Required work: Rewrite everything from the line containing "Given: Click the Puerta" down to the end of the material, substituting "side panel" for "sidebar" and keeping all else unchanged. Leave the pictures out.

Dataset records

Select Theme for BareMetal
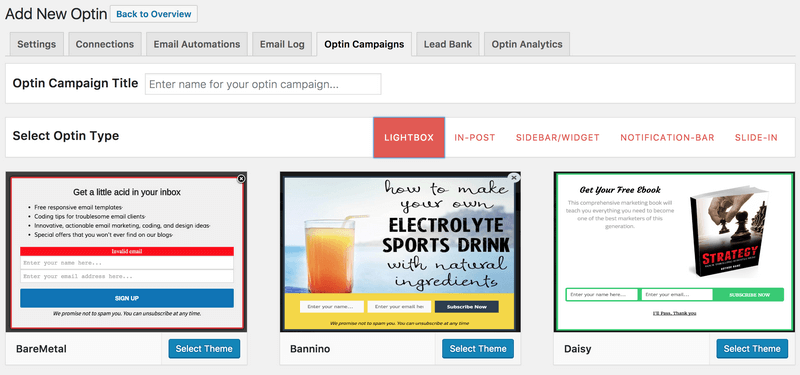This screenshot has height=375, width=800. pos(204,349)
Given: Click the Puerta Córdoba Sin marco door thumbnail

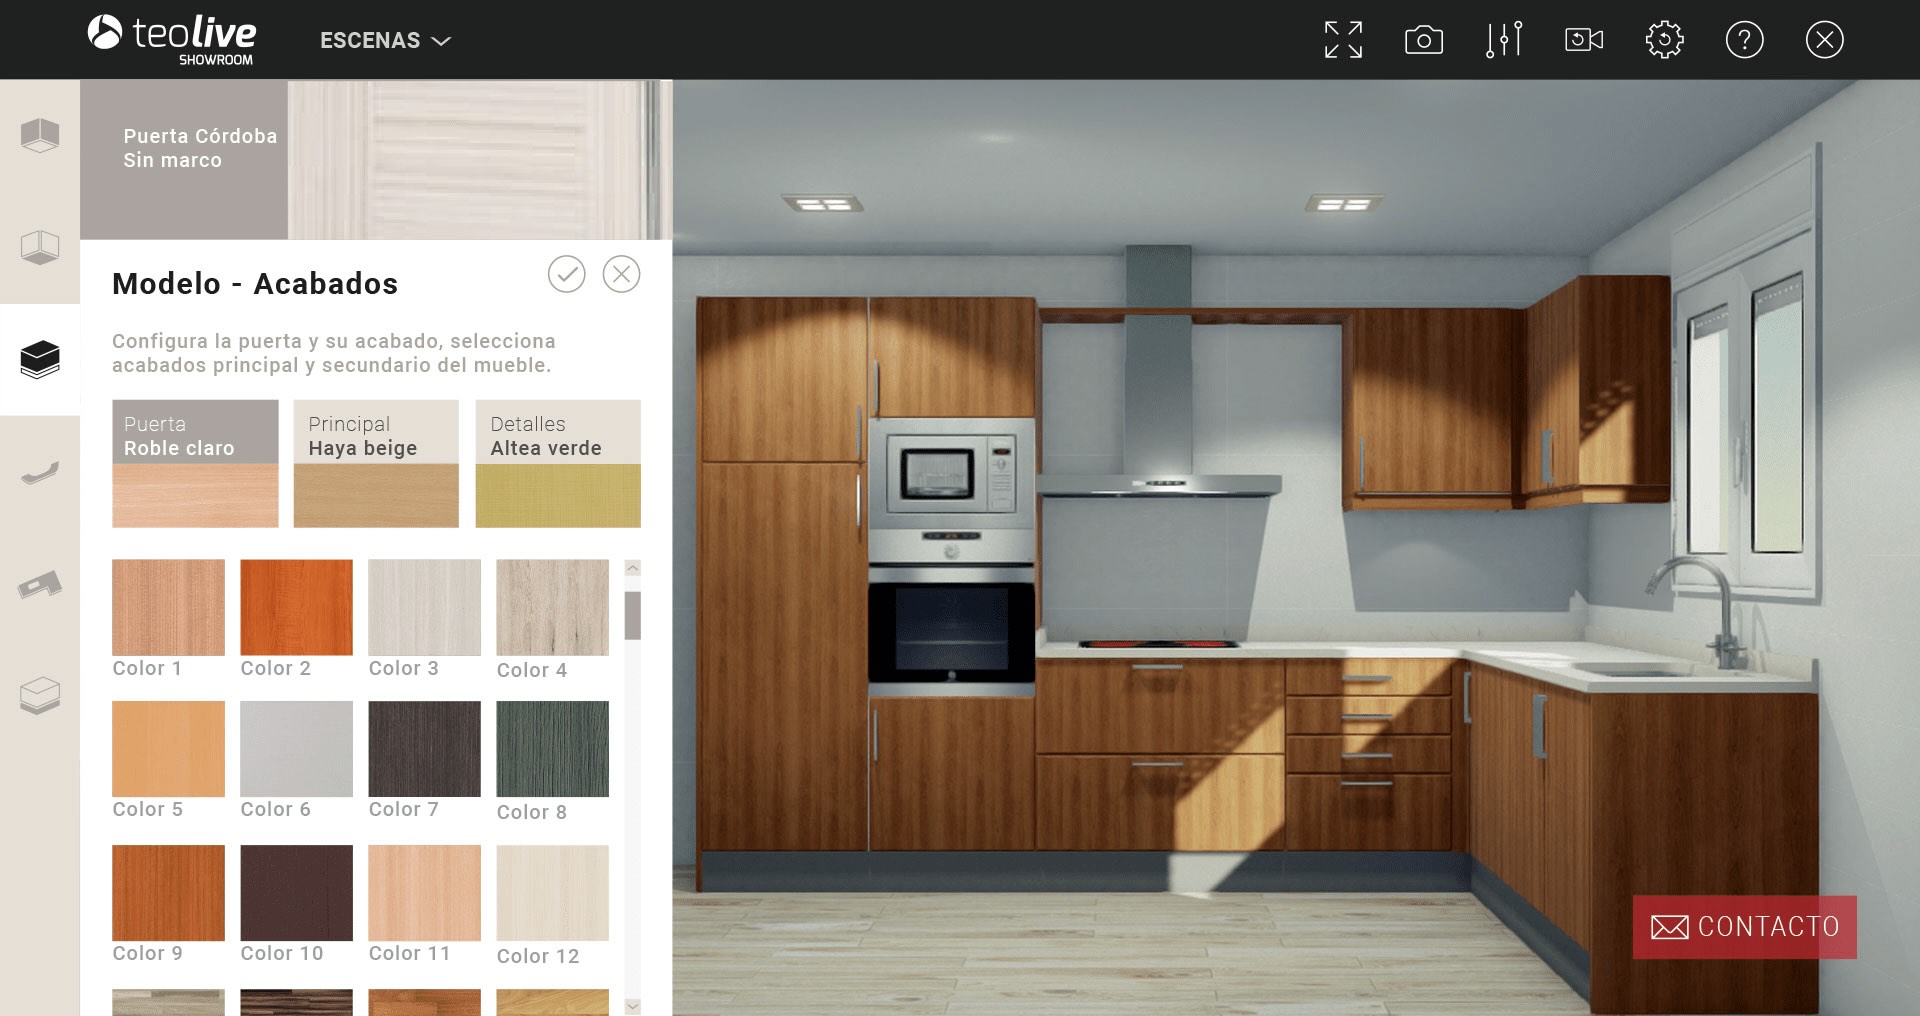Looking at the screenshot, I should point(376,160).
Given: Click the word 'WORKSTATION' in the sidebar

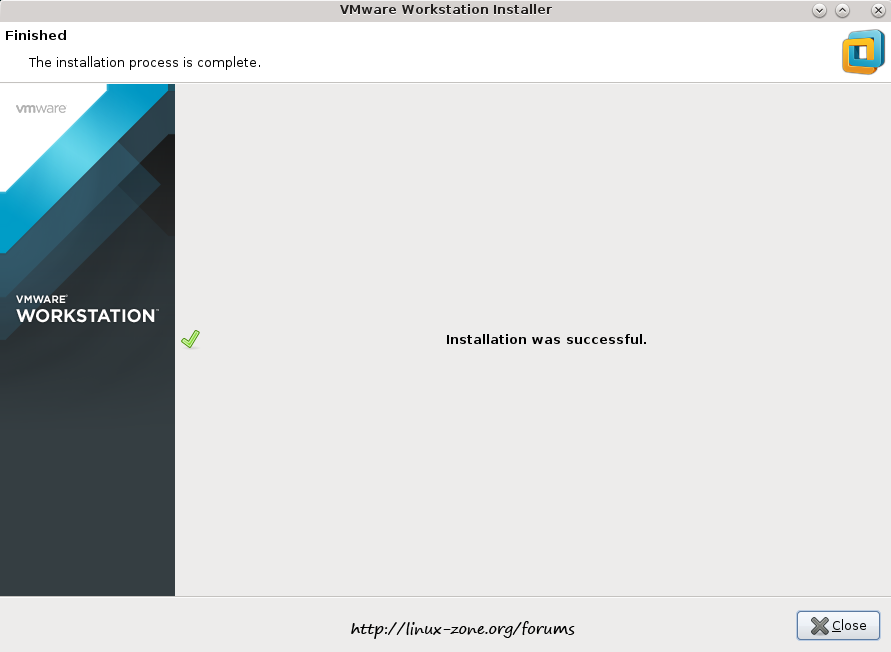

The reply:
Given: Click the Puerta Córdoba Sin marco door thumbnail

Looking at the screenshot, I should point(376,160).
Given: Click the word 'WORKSTATION' in the side panel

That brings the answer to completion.